Fabulous post, @nateonsteemit, and I agree wholeheartedly.

Where are you located in Texas? If it rarely freezes where you are, I hope you're growing chaya and moringa, which are two of the most amazingly productive and nutritious plants on the planet.

I already knew we were kindred spirits, and this post proves it. When I lived in Florida, I tried to talk several churches into putting in food gardens for the poor, along with offering them plants, seeds and other resources, and would you like to know how many took me up on it? Precisely zero. Sigh.

I also tried to talk numerous businesses into doing same, with one taker . . . Morning Star Fishermen, in Dade City (actually San Antonio), which is the aquaponics company from whom I earned both of my aquaponics certificates.

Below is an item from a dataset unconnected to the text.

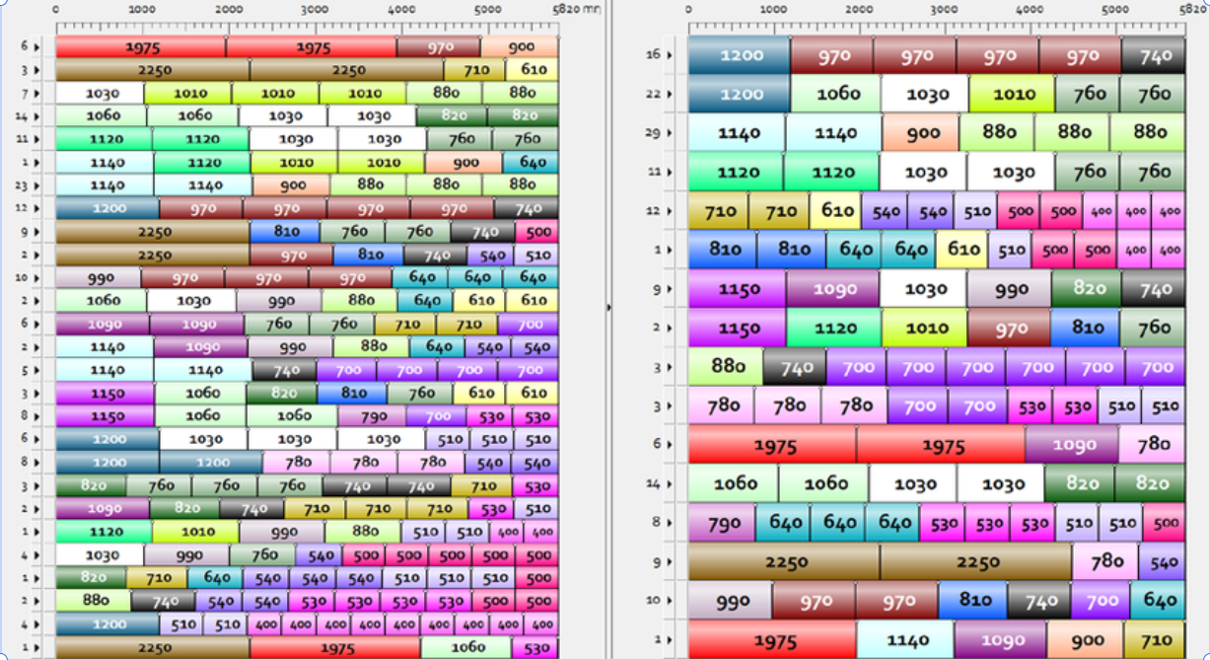1210x660 pixels.
Task: Select the 1200 block in right panel's top row
Action: 740,55
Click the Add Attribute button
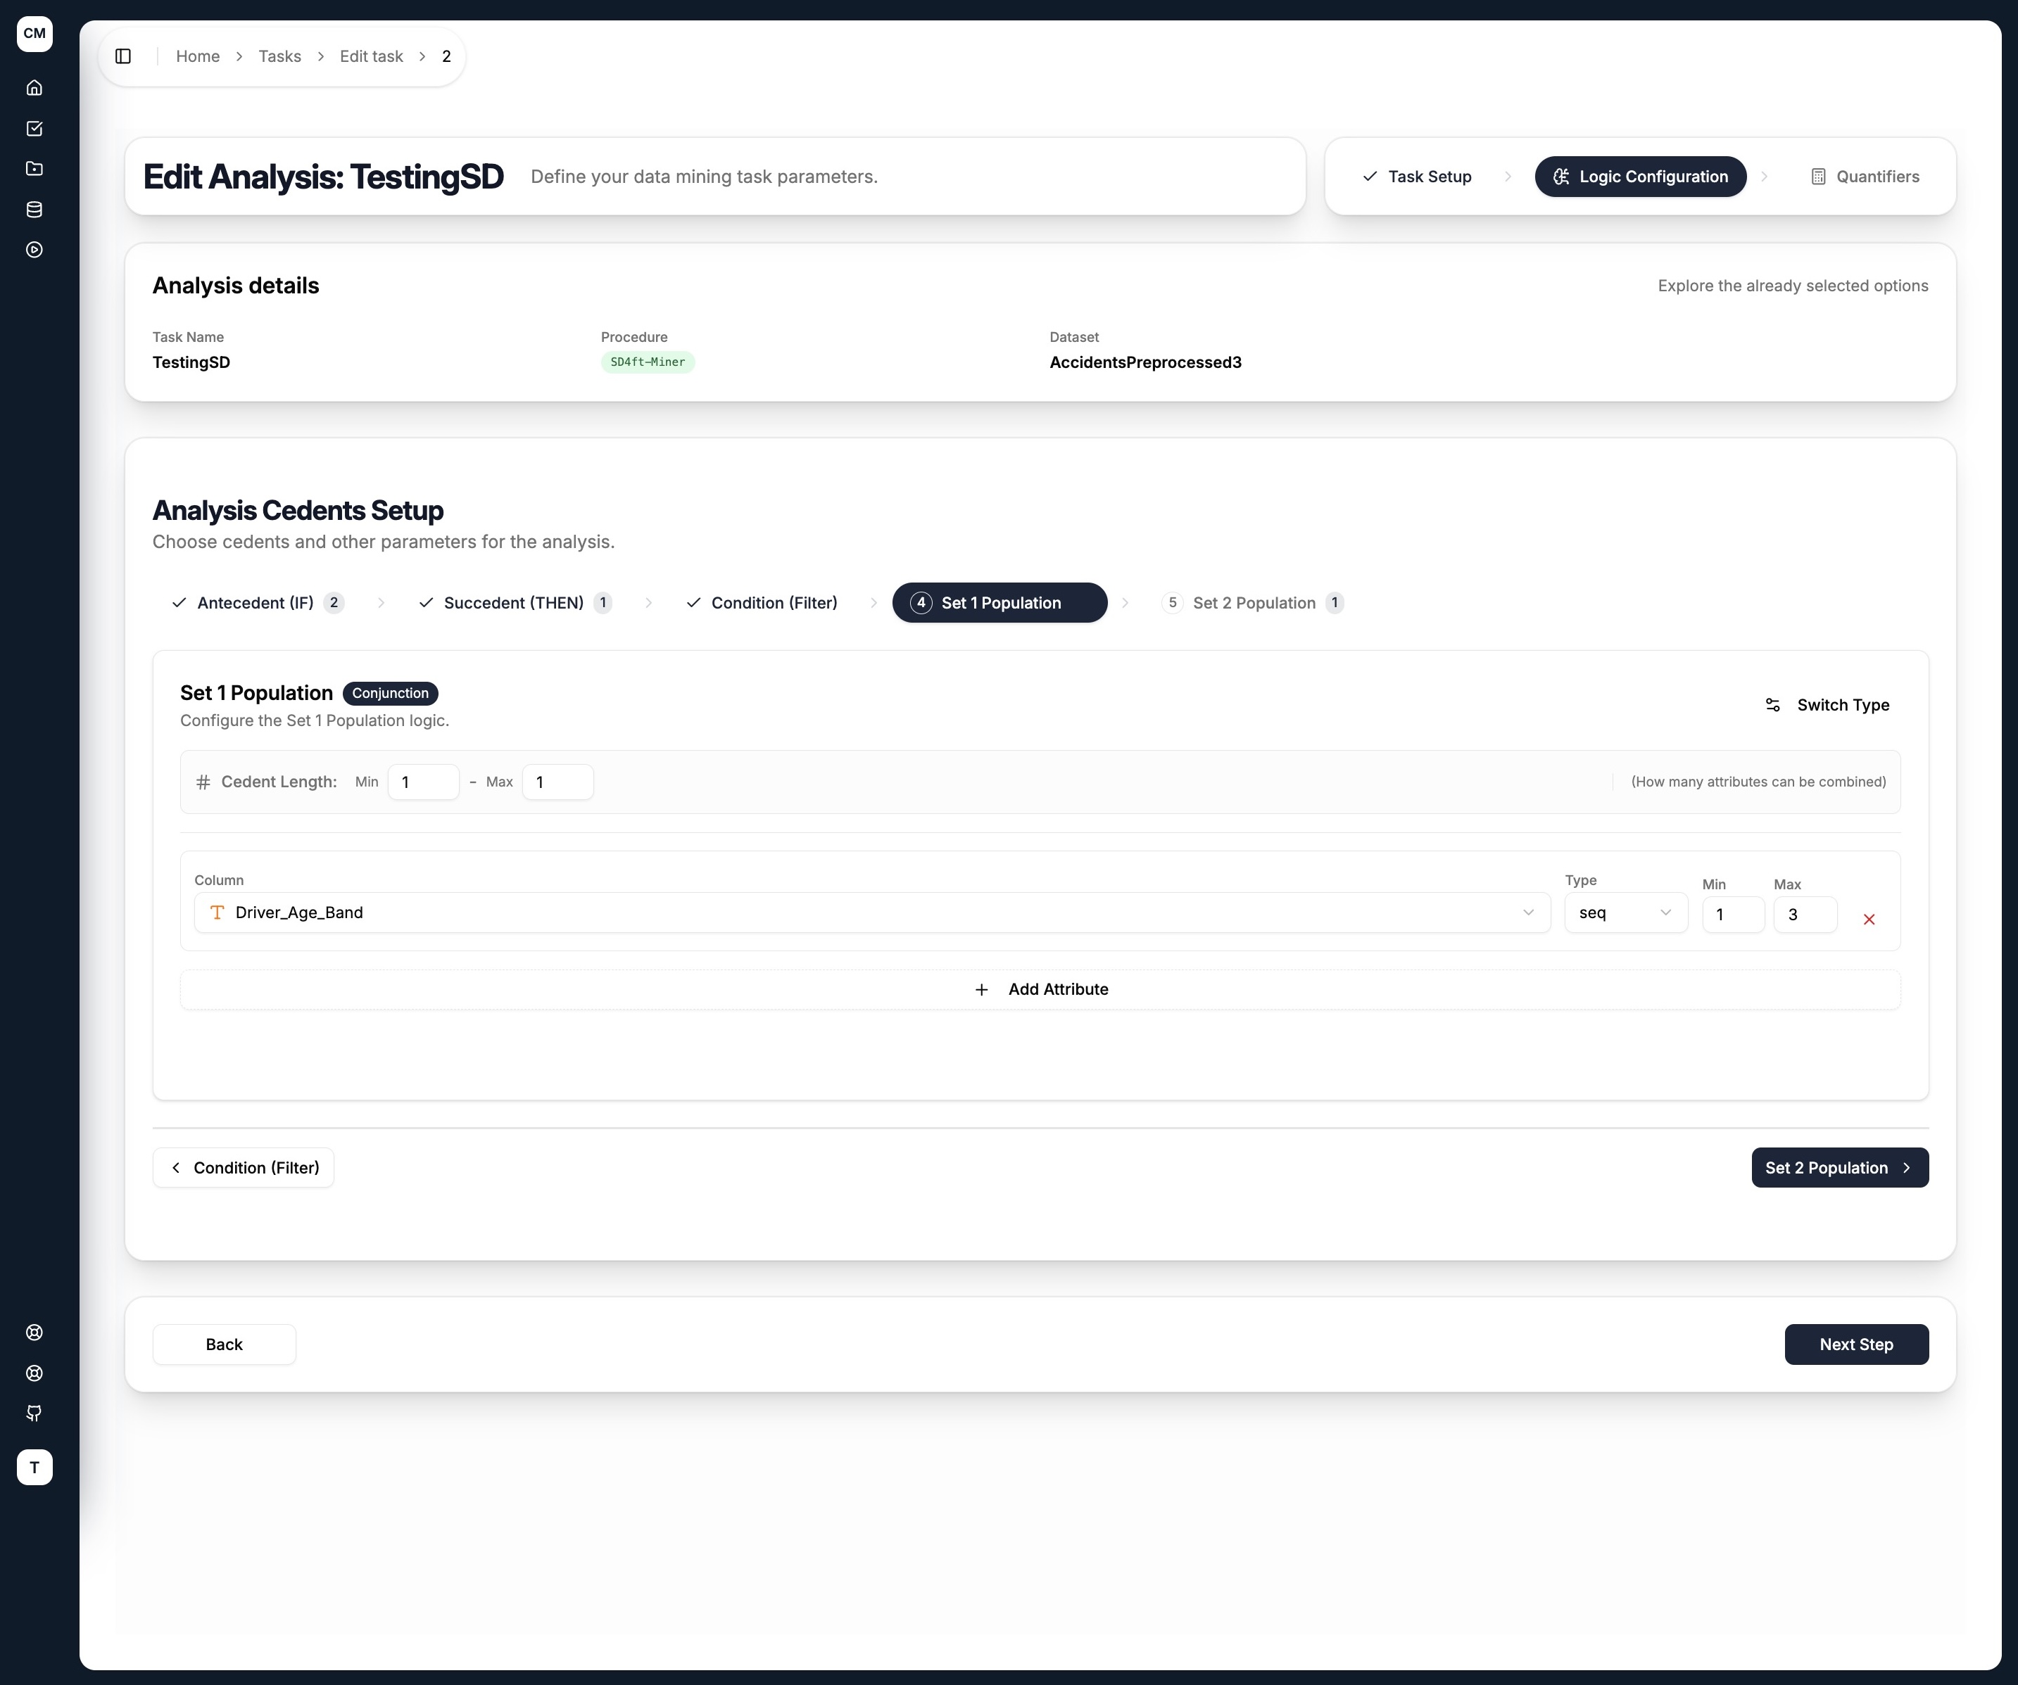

I gave them a couple dozen chaya cuttings, along with a bunch of different seeds, and the last time I visited, some plants from those seeds were still growing in their main system. The chaya all died though, as they didn't protect them from freezing.

I even tried to talk Pinellas County into allowing me to plant chaya all along the Pinellas Trail, which runs the length of the county, but the usual brainless automatons failed to even come to a decision.

I should have just planted the things and said nothing. They'd be massive by now, and could be feeding lots of people, homeless and otherwise.

All that aside, I also heard of several churches already running church gardens, a few churches encouraging their congregations to "plant a row for the homeless," and one group of churches in the Naples area that had organized and set up an actual food bank, that an elderly lady friend of Marek's volunteered at regularly.

School gardens are another amazing use of previously fallow land, and entire curriculums could be built around what goes on in the garden, especially with the addition of permaculture, chickens, and/or an aquaponic system. They could literally be teaching reading, writing, arithmetic, history and much more, as it relates to what they are seeing in the garden.

Talk about getting kids excited about learning!

Montessori has already done some of this, and Morning Star Fishermen has a grade school curriculum available which relates to aquaponics. It is entirely doable.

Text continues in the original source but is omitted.